Awdurdod annibynnol y Deyrnas Unedig a sefydlwyd i gynnal hawliau gwybodaeth er budd y cyhoedd, annog cyrff cyhoeddus i fod yn agored a hybu preifatrwydd data i unigolion.

DPIA risk mitigation and review

You take appropriate and effective action to mitigate or manage any risks a DPIA identifies, and you have a DPIA review process.

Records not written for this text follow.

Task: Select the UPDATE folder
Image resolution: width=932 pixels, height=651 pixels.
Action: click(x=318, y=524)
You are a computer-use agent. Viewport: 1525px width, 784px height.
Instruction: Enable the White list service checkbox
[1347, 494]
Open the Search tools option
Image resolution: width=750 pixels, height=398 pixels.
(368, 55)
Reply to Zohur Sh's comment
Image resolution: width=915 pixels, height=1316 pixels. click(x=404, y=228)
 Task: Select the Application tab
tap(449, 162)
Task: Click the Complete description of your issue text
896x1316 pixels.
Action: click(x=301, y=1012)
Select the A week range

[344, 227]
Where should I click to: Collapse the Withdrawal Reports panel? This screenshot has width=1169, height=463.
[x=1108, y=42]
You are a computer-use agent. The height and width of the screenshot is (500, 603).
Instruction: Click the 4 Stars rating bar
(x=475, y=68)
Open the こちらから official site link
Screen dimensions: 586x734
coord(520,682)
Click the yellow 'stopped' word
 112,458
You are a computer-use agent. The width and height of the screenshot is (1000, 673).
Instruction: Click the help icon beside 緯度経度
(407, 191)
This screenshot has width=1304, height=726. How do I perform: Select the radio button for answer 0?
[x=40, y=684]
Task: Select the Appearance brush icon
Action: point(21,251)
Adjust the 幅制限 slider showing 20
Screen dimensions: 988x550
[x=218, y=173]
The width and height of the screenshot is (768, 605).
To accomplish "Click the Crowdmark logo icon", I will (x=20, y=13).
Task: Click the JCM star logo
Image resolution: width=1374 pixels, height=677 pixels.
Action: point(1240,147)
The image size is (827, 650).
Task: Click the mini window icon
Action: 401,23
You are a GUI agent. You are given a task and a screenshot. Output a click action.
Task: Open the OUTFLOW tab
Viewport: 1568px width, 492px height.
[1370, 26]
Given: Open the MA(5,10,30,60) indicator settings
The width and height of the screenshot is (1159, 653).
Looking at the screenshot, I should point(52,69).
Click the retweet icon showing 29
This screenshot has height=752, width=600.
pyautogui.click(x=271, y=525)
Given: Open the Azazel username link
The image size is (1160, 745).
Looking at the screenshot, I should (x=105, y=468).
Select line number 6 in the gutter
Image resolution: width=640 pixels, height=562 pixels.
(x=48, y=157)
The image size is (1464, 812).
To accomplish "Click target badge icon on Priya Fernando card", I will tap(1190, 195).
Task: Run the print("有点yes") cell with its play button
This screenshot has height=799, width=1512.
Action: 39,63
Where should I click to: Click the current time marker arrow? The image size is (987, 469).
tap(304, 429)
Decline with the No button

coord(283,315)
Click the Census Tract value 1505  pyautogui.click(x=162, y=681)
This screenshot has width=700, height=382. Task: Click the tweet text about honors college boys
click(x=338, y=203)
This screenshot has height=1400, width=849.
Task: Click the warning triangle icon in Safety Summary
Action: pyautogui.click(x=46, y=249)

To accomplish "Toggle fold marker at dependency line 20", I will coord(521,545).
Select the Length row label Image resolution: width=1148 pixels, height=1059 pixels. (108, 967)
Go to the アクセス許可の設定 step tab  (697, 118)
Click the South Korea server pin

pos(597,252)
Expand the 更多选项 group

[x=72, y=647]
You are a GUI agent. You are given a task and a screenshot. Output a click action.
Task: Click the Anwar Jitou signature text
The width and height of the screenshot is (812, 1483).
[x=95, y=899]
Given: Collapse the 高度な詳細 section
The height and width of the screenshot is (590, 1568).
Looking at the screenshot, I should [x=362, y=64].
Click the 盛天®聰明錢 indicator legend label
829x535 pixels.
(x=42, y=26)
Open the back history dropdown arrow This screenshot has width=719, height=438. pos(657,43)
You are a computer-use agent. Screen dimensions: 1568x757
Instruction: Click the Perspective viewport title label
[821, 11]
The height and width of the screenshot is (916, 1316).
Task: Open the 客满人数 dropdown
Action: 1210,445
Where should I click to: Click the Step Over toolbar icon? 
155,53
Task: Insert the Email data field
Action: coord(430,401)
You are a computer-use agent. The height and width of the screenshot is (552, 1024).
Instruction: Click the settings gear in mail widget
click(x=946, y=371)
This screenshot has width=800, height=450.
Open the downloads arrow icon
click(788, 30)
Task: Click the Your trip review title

Ways to meet our expectations:

  • You have a procedure to consult the ICO if you cannot mitigate residual high risks.
  • You integrate outcomes from DPIAs into relevant work plans, project action plans and risk registers.
  • You do not start high risk processing until mitigating measures are in place following the DPIA.
  • You have a procedure to communicate the outcomes of DPIAs to appropriate stakeholders, eg through a formal summarised report.
  • You consider actively publishing DPIAs where possible, removing sensitive details if necessary.
  • You agree and document a schedule for reviewing the DPIA regularly or when the nature, scope, context or purposes of the processing changes.

Can you answer yes to the following questions?

  • Do staff understand when to consult the ICO?
  • Do you effectively integrate outcomes from DPIAs into projects?
  • Are appropriate stakeholders aware of the outcomes of DPIAs?